Work instruction - Take the records below and write them out again exactly.
** Entries provided follows **
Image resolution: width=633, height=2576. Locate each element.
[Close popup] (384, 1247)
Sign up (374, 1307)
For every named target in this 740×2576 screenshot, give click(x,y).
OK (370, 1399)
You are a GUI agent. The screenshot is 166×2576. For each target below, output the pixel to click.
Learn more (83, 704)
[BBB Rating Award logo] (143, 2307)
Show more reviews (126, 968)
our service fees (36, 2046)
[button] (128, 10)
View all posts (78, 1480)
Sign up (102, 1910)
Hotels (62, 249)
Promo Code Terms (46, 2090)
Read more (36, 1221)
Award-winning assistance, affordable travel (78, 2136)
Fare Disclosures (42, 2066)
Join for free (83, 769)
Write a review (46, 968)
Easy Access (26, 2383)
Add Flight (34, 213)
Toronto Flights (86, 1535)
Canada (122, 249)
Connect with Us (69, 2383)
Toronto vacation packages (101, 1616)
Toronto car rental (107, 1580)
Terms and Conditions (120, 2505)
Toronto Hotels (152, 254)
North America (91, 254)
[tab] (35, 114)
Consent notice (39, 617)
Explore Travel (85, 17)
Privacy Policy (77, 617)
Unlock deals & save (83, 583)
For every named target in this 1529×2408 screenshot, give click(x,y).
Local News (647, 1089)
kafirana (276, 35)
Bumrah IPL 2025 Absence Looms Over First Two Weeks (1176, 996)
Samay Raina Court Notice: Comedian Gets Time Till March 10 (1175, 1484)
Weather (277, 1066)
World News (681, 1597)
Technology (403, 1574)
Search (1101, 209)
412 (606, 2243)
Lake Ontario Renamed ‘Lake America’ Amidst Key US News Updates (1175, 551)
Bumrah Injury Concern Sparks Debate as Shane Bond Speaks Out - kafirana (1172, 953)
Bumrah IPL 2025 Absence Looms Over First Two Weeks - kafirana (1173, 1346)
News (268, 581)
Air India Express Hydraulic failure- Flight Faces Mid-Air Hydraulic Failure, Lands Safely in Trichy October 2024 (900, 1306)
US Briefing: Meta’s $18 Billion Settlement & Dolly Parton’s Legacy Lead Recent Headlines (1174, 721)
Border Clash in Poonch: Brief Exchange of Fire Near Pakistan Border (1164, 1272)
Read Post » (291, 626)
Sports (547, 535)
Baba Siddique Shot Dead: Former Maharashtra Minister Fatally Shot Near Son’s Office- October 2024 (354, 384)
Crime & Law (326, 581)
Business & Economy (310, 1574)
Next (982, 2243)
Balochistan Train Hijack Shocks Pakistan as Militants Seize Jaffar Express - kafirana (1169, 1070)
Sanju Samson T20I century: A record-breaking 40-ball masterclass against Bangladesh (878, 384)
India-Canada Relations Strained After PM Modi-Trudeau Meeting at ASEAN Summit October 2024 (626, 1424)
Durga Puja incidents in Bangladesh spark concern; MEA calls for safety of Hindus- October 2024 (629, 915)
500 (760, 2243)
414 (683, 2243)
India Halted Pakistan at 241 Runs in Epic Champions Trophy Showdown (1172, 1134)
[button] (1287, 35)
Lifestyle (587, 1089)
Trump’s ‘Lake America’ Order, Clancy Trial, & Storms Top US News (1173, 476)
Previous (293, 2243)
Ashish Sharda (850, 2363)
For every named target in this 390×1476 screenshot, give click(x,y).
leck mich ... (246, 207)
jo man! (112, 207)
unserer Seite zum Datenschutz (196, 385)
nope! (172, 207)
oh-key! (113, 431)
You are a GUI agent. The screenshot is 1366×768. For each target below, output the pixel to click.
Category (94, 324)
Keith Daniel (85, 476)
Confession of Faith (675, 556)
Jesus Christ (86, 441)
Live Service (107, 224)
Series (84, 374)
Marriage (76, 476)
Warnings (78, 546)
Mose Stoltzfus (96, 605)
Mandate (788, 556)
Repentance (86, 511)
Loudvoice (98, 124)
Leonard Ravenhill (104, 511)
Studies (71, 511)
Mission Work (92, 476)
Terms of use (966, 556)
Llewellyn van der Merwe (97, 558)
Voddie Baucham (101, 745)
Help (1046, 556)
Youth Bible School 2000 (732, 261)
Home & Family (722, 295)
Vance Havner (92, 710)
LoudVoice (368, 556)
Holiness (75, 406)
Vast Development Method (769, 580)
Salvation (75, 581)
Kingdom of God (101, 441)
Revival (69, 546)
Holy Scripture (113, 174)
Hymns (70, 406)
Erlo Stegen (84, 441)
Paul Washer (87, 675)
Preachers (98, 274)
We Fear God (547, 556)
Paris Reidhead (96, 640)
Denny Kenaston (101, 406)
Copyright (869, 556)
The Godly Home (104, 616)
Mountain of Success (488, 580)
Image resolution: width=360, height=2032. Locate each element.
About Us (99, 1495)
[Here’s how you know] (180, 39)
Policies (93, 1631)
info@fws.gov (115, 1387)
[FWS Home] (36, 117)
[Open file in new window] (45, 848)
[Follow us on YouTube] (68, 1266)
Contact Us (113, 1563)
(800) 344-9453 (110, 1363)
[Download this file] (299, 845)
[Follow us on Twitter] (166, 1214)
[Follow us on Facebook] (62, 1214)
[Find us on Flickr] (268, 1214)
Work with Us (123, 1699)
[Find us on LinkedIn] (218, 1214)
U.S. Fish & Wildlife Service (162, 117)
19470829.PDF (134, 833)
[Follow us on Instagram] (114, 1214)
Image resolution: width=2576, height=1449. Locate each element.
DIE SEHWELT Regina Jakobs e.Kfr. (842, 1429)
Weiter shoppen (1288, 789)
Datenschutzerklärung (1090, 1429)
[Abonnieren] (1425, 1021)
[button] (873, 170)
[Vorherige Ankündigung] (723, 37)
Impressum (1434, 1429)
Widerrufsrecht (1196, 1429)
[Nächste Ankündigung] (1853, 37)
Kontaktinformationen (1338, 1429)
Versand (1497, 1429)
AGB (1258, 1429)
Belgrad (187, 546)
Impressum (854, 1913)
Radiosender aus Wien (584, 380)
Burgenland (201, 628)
** End of Entries provided **
Response to the task -
Image resolution: width=633, height=2576. Locate each element.
[Close popup] (384, 1247)
Sign up (374, 1307)
For every named target in this 740×2576 screenshot, give click(x,y).
OK (370, 1399)
You are a GUI agent. The screenshot is 166×2576. For each target below, output the pixel to click.
Learn more (83, 704)
[BBB Rating Award logo] (143, 2307)
Show more reviews (126, 968)
our service fees (36, 2046)
[button] (128, 10)
View all posts (78, 1480)
Sign up (102, 1910)
Hotels (62, 249)
Promo Code Terms (46, 2090)
Read more (36, 1221)
Award-winning assistance, affordable travel (78, 2136)
Fare Disclosures (42, 2066)
Join for free (83, 769)
Write a review (46, 968)
Easy Access (26, 2383)
Add Flight (34, 213)
Toronto Flights (86, 1535)
Canada (122, 249)
Connect with Us (69, 2383)
Toronto vacation packages (101, 1616)
Toronto car rental (107, 1580)
Terms and Conditions (120, 2505)
Toronto Hotels (152, 254)
North America (91, 254)
[tab] (35, 114)
Consent notice (39, 617)
Explore Travel (85, 17)
Privacy Policy (77, 617)
Unlock deals & save (83, 583)
For every named target in this 1529×2408 screenshot, give click(x,y).
Local News (647, 1089)
kafirana (276, 35)
Bumrah IPL 2025 Absence Looms Over First Two Weeks (1176, 996)
Samay Raina Court Notice: Comedian Gets Time Till March 10 (1175, 1484)
Weather (277, 1066)
World News (681, 1597)
Technology (403, 1574)
Search (1101, 209)
412 (606, 2243)
Lake Ontario Renamed ‘Lake America’ Amidst Key US News Updates (1175, 551)
Bumrah Injury Concern Sparks Debate as Shane Bond Speaks Out - kafirana (1172, 953)
Bumrah IPL 2025 Absence Looms Over First Two Weeks - kafirana (1173, 1346)
News (268, 581)
Air India Express Hydraulic failure- Flight Faces Mid-Air Hydraulic Failure, Lands Safely in Trichy October 2024 (900, 1306)
US Briefing: Meta’s $18 Billion Settlement & Dolly Parton’s Legacy Lead Recent Headlines (1174, 721)
Border Clash in Poonch: Brief Exchange of Fire Near Pakistan Border (1164, 1272)
Read Post » (291, 626)
Sports (547, 535)
Baba Siddique Shot Dead: Former Maharashtra Minister Fatally Shot Near Son’s Office- October 2024 (354, 384)
Crime & Law (326, 581)
Business & Economy (310, 1574)
Next (982, 2243)
Balochistan Train Hijack Shocks Pakistan as Militants Seize Jaffar Express - kafirana (1169, 1070)
Sanju Samson T20I century: A record-breaking 40-ball masterclass against Bangladesh (878, 384)
India-Canada Relations Strained After PM Modi-Trudeau Meeting at ASEAN Summit October 2024 (626, 1424)
Durga Puja incidents in Bangladesh spark concern; MEA calls for safety of Hindus- October 2024 (629, 915)
500 (760, 2243)
414 (683, 2243)
India Halted Pakistan at 241 Runs in Epic Champions Trophy Showdown (1172, 1134)
[button] (1287, 35)
Lifestyle (587, 1089)
Trump’s ‘Lake America’ Order, Clancy Trial, & Storms Top US News (1173, 476)
Previous (293, 2243)
Ashish Sharda (850, 2363)
For every named target in this 390×1476 screenshot, give click(x,y).
leck mich ... (246, 207)
jo man! (112, 207)
unserer Seite zum Datenschutz (196, 385)
nope! (172, 207)
oh-key! (113, 431)
You are a GUI agent. The screenshot is 1366×768. For each target below, output the pixel to click.
Category (94, 324)
Keith Daniel (85, 476)
Confession of Faith (675, 556)
Jesus Christ (86, 441)
Live Service (107, 224)
Series (84, 374)
Marriage (76, 476)
Warnings (78, 546)
Mose Stoltzfus (96, 605)
Mandate (788, 556)
Repentance (86, 511)
Loudvoice (98, 124)
Leonard Ravenhill (104, 511)
Studies (71, 511)
Mission Work (92, 476)
Terms of use (966, 556)
Llewellyn van der Merwe (97, 558)
Voddie Baucham (101, 745)
Help (1046, 556)
Youth Bible School 2000 (732, 261)
Home & Family (722, 295)
Vance Havner (92, 710)
LoudVoice (368, 556)
Holiness (75, 406)
Vast Development Method (769, 580)
Salvation (75, 581)
Kingdom of God (101, 441)
Revival (69, 546)
Holy Scripture (113, 174)
Hymns (70, 406)
Erlo Stegen (84, 441)
Paul Washer (87, 675)
Preachers (98, 274)
We Fear God (547, 556)
Paris Reidhead (96, 640)
Denny Kenaston (101, 406)
Copyright (869, 556)
The Godly Home (104, 616)
Mountain of Success (488, 580)
Image resolution: width=360, height=2032. Locate each element.
About Us (99, 1495)
[Here’s how you know] (180, 39)
Policies (93, 1631)
info@fws.gov (115, 1387)
[FWS Home] (36, 117)
[Open file in new window] (45, 848)
[Follow us on YouTube] (68, 1266)
Contact Us (113, 1563)
(800) 344-9453 (110, 1363)
[Download this file] (299, 845)
[Follow us on Twitter] (166, 1214)
[Follow us on Facebook] (62, 1214)
[Find us on Flickr] (268, 1214)
Work with Us (123, 1699)
[Find us on LinkedIn] (218, 1214)
U.S. Fish & Wildlife Service (162, 117)
19470829.PDF (134, 833)
[Follow us on Instagram] (114, 1214)
Image resolution: width=2576, height=1449. Locate each element.
DIE SEHWELT Regina Jakobs e.Kfr. (842, 1429)
Weiter shoppen (1288, 789)
Datenschutzerklärung (1090, 1429)
[Abonnieren] (1425, 1021)
[button] (873, 170)
[Vorherige Ankündigung] (723, 37)
Impressum (1434, 1429)
Widerrufsrecht (1196, 1429)
[Nächste Ankündigung] (1853, 37)
Kontaktinformationen (1338, 1429)
Versand (1497, 1429)
AGB (1258, 1429)
Belgrad (187, 546)
Impressum (854, 1913)
Radiosender aus Wien (584, 380)
Burgenland (201, 628)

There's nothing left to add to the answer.